Alternatively, the above-described subtitle setting parameters may include parameters required for multi-language subtitle display. Thus, the electronic device can translate the target subtitle based on parameters required by multi-language subtitle display to obtain multi-language subtitle, and combine the multi-language subtitle with video data of the original video. For example, assume that multiple languages included in the subtitle setting parameter are chinese and english, so that after obtaining a target subtitle, the electronic device translates the target subtitle into chinese and english subtitles to form a double-language subtitle, and combines the double-language subtitle with video data of the original video, thereby obtaining a target video including the double-language subtitle.
It should be noted that, the above process of combining the processed target subtitle and the video data of the original video may refer to the specific description in S104, and this embodiment is not repeated here.
In this embodiment, the electronic device may process the target subtitle based on the subtitle setting parameter input by the user, and combine the processed target subtitle with the video data of the original video, so as to obtain more personalized subtitle data, thereby implementing diversity of the subtitle data.
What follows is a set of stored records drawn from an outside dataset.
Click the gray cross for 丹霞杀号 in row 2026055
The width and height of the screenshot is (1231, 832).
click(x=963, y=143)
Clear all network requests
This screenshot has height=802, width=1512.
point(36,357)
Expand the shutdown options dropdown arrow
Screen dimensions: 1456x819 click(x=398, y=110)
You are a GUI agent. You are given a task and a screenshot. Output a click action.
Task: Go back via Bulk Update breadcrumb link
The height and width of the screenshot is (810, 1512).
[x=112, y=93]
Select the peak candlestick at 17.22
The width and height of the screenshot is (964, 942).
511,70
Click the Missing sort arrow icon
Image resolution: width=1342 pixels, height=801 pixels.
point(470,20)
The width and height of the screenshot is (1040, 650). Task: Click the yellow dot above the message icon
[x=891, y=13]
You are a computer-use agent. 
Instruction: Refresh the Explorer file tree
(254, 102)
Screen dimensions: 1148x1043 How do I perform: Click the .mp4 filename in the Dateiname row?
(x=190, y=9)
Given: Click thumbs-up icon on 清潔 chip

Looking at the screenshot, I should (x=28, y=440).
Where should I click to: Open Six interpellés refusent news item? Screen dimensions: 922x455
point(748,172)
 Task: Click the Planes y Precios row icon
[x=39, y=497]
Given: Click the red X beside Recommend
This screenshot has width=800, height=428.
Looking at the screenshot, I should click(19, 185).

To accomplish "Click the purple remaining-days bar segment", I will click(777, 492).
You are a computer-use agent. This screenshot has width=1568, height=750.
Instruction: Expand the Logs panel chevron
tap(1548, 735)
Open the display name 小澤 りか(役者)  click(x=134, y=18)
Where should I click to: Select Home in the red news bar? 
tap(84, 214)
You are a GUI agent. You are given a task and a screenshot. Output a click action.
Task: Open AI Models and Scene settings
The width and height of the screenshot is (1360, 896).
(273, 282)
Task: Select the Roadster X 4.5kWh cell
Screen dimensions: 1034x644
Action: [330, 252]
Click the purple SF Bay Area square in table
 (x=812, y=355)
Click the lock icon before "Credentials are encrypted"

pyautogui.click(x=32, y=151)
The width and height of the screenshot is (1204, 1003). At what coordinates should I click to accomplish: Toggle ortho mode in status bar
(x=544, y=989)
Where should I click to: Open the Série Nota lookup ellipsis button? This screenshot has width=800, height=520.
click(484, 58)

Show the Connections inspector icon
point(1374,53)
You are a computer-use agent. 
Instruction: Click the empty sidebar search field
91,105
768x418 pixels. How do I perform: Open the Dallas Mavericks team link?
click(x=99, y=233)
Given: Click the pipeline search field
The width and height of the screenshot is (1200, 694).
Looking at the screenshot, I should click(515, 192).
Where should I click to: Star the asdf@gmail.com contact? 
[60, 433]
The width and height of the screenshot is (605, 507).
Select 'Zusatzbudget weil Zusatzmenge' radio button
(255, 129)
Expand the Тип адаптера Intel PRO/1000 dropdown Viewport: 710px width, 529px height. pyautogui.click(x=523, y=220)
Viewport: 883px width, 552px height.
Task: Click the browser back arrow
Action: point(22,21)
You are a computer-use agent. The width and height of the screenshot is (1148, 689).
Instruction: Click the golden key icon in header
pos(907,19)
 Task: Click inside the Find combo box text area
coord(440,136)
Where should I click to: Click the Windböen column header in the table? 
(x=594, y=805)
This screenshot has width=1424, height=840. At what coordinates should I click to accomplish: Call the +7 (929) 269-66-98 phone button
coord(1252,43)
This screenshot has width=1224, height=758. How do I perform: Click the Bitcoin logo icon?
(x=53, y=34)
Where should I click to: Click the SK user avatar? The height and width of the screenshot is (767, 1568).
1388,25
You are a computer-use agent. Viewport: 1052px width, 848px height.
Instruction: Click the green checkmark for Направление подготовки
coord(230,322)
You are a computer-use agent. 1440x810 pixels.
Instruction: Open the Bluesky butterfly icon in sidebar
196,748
Further, referring to fig. 2, a process of generating a target subtitle is shown. In addition, S201 below is an alternative embodiment of identifying caption information in the caption area in S101 above, S202 below is an alternative embodiment of S102 above, and S203 below is an alternative embodiment of S103 above. As shown in fig. 2, the generation process of the target subtitle may include:
s201, identifying caption information in caption areas of all video frames, and obtaining a first candidate caption and a first confidence coefficient of each text in the first candidate caption.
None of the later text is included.